Orion Edwards
Orion Edwards

Reputation: 123612

How to eager load objects with a custom join in rails?

Background

Normal rails eager-loading of collections works like this:

Person.find(:all, :include=>:companies)

This generates some sql which does

LEFT OUTER JOIN companies ON people.company_id = companies.id

Question

However, I need a custom join (this could also arise if I was using find_by_sql) so I can't use the vanilla :include => :companies

The custom join/sql will get me all the data I need, but how can I tell activerecord that it belongs to the associated Company objects rather than just being a pile of extra rows?

Update

I need to put additional conditions in the join. Something like this:

SELECT blah blah blah
LEFT OUTER JOIN companies ON people.company_id = companies.id AND people.magical_flag IS NULL 
<Several other joins>
WHERE blahblahblah

Upvotes: 33

Views: 7247

Answers (4)

Tomek Wałkuski
Tomek Wałkuski

Reputation: 1009

I'm not sure it's what you want (I'm not 100% sure I've understood your question and what you want to accomplish) but:

What about providing both :joins and :includes?
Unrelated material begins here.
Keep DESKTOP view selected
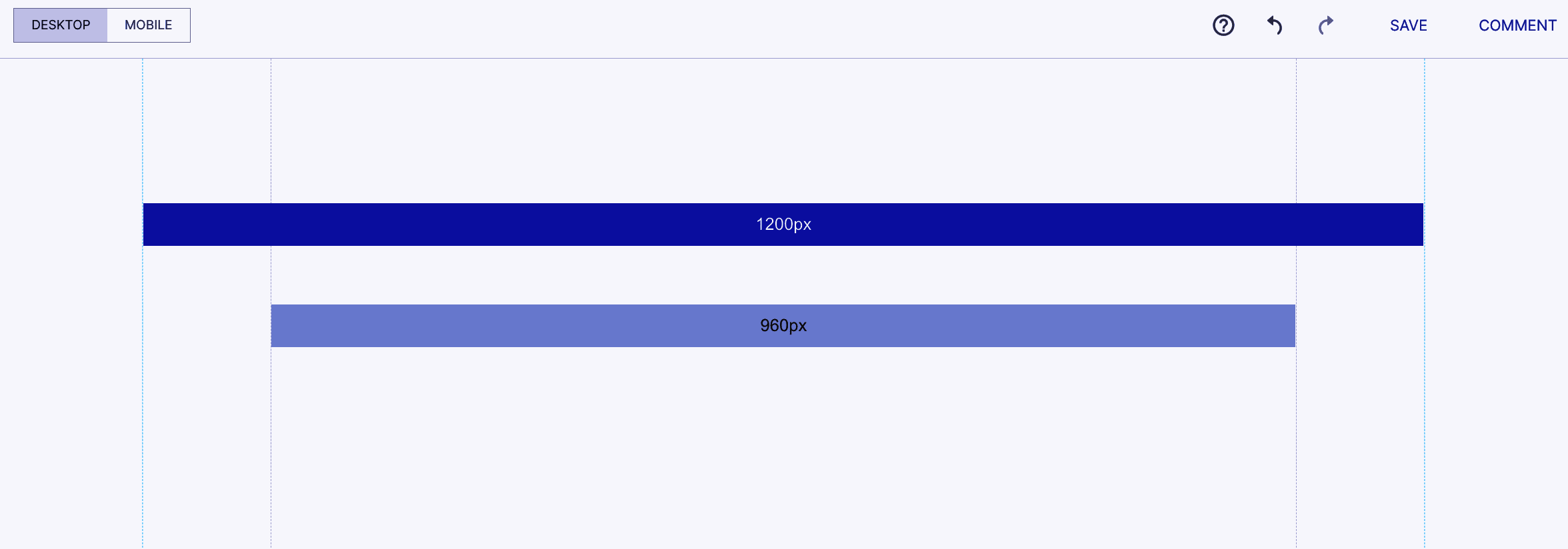[x=61, y=25]

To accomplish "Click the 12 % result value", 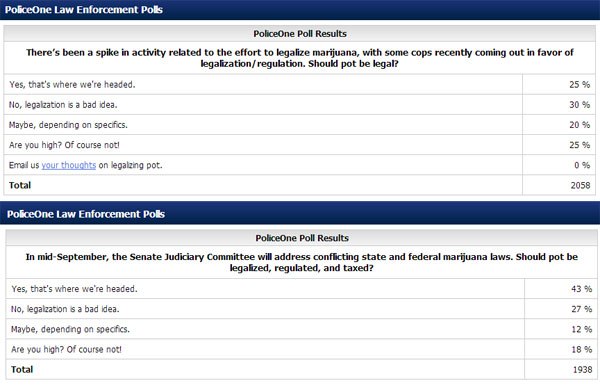I will point(581,329).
Person.find( :all, :joins => 'LEFT OUTER JOIN companies ON people.company_id = companies.id AND _pass_custom_conditions_here_', :includes => :companies )

Or AR3 way:

Person.includes(:companies).joins('LEFT OUTER JOIN companies ON people.company_id = companies.id AND _pass_custom_conditions_here_')

Upvotes: 2

anon
anon

Reputation:

You can use something like the following to get the appropriate left outer join syntactical magic.
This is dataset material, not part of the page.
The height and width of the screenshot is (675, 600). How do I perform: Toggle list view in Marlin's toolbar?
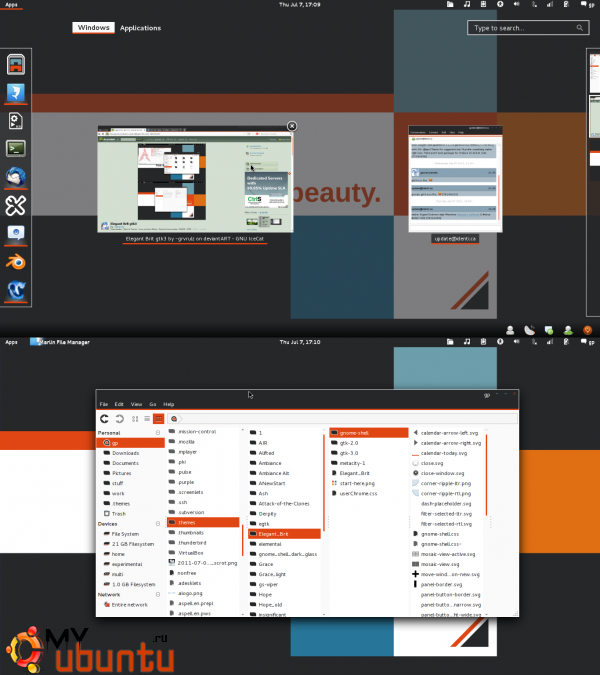(x=146, y=418)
Person.reflect_on_association(:companies).options[:conditions] = 'people.magical_flag IS NULL'

Upvotes: 3

user19898
user19898

Reputation: 21

Can you elaborate a bit more on exactly what you are trying to accomplish with this query?

Also take a look at at the :joins option for find. It allows you to specify how you want the tables joined. link text

And beware when using :include, the behavior changes a bit in Rails 2.1 and may cause some problems when used in conjunction with a :conditions option that references an included table. link text and link text are two articles from Pivotal that mention this gotcha.

Upvotes: 1

Toby Hede
Toby Hede

Reputation: 37123

Can you not add the join conditions using ActiveRecord?

For example, I have a quite complex query using several dependent records and it works fine by combining conditions and include directives

Contractors.find(
  :all, 
  :include => {:council_areas => :suburbs},
  :conditions => ["suburbs.postcode = ?", customer.postcode]                 
)    

Assuming that:

  1. Contractors have_many CouncilAreas
  2. CouncilAreas have_many Suburbs

This join returns the Contractors in the suburb identified by customer.postcode.

The generated query looks like:

SELECT contractors.*, council_areas.*, suburbs.*
FROM `contractors` 
LEFT OUTER JOIN `contractors_council_areas` ON `contractors_council_areas`.contractor_id = `contractors`.id 
LEFT OUTER JOIN `council_areas` ON `council_areas`.id = `contractors_council_areas`.council_area_id 
LEFT OUTER JOIN `council_areas_suburbs` ON `council_areas_suburbs`.council_area_id = `council_areas`.id 
LEFT OUTER JOIN `suburbs` ON `suburbs`.id = `council_areas_suburbs`.suburb_id WHERE (suburbs.postcode = '5000')

(Note: I edited the column list for brevity).